Page:Ringuet - L’héritage, 1946.djvu/57

Cette page a été validée par deux contributeurs.

57
l’immortel

30 mars — Déménagé une fois de plus. Le papier de cette chambre-ci est troublant.

4 avril — Moins on dort et plus on est heureux. En cinquante-huit heures n’ayant dormi que deux fois, je n’ai subi que deux réveils, deux réveils, deux. Je me suis senti rarement aussi près du bonheur.

On dit des morts : « Ils dorment ». Le sommeil est une demi-mort. Un dormeur est un cadavre tem­poraire. Encore cela peut-il aller, jusqu’au réveil. Mais on se réveille avec à la bouche un goût comme de décomposition.

5 avril — Acheté un complet. Presque tout mon salaire : $17.00.

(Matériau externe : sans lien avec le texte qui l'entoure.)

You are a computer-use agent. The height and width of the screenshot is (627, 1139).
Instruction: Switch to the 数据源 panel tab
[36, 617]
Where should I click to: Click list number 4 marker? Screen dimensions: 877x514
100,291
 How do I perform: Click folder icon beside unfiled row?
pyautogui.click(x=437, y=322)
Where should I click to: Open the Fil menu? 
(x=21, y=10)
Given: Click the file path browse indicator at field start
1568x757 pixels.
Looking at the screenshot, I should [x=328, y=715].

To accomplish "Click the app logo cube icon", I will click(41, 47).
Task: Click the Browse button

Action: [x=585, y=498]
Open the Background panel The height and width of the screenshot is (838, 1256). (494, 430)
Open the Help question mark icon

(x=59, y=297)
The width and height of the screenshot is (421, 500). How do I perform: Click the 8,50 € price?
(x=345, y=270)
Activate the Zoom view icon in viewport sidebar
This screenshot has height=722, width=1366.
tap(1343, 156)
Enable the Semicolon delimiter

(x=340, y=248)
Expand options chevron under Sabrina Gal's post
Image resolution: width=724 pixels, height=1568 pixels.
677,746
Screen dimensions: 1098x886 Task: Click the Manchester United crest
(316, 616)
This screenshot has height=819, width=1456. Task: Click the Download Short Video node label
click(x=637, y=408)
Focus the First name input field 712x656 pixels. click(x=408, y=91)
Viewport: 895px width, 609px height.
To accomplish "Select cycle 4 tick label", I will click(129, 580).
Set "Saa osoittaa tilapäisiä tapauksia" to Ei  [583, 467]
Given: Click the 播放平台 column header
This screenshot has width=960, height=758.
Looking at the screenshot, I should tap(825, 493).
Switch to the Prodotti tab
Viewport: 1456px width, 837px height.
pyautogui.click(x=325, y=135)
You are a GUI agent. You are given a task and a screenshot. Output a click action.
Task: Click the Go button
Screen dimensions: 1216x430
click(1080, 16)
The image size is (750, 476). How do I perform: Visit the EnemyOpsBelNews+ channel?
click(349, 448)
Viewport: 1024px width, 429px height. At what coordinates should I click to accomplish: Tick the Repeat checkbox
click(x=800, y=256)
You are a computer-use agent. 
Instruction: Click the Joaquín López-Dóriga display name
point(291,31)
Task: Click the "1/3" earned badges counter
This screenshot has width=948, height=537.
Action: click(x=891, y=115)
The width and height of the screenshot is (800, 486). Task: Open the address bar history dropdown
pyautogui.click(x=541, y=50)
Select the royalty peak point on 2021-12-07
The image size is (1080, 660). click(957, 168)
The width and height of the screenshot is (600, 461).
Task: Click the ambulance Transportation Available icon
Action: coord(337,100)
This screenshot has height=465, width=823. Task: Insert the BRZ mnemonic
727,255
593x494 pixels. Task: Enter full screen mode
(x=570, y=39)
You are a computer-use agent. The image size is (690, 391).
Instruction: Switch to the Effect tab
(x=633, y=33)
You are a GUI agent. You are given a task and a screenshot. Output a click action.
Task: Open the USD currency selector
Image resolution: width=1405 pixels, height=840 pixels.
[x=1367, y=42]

18 avril — Il y a en ce moment trente-huit heures que je n’ai dormi et que par conséquent je n’ai pas connu les affres du réveil, de ce moment où la vie est versée en nous par toutes les ouvertures du corps, comme un vitriol.

Or il me semble à cette heure que je vis plus, que je me sublime à mesure que l’angoisse du réveil est plus loin dans mon passé. Je ne perçois plus autour de mon front cette étreinte, ce garrot. Et c’est à peine si je ressens la fatigue. C’est plutôt un fourmillement de tous mes nerfs. Comme la montée dans mes veines d’une sève nouvelle. Un fourmillement, oui. Semblable à celui qu’on perçoit au niveau d’une plaie qui veut guérir. N’était une raideur vague aux genoux et à la nuque, la sensation serait délicieuse. Mon esprit acquiert une souplesse inaccoutumée.

Je vais étendre mon corps pendant quelques ins­tants. Mais je ne dormirai point. Je ne dormirai pas. Mes membres reposeront ; mon esprit lui n’en a pas besoin.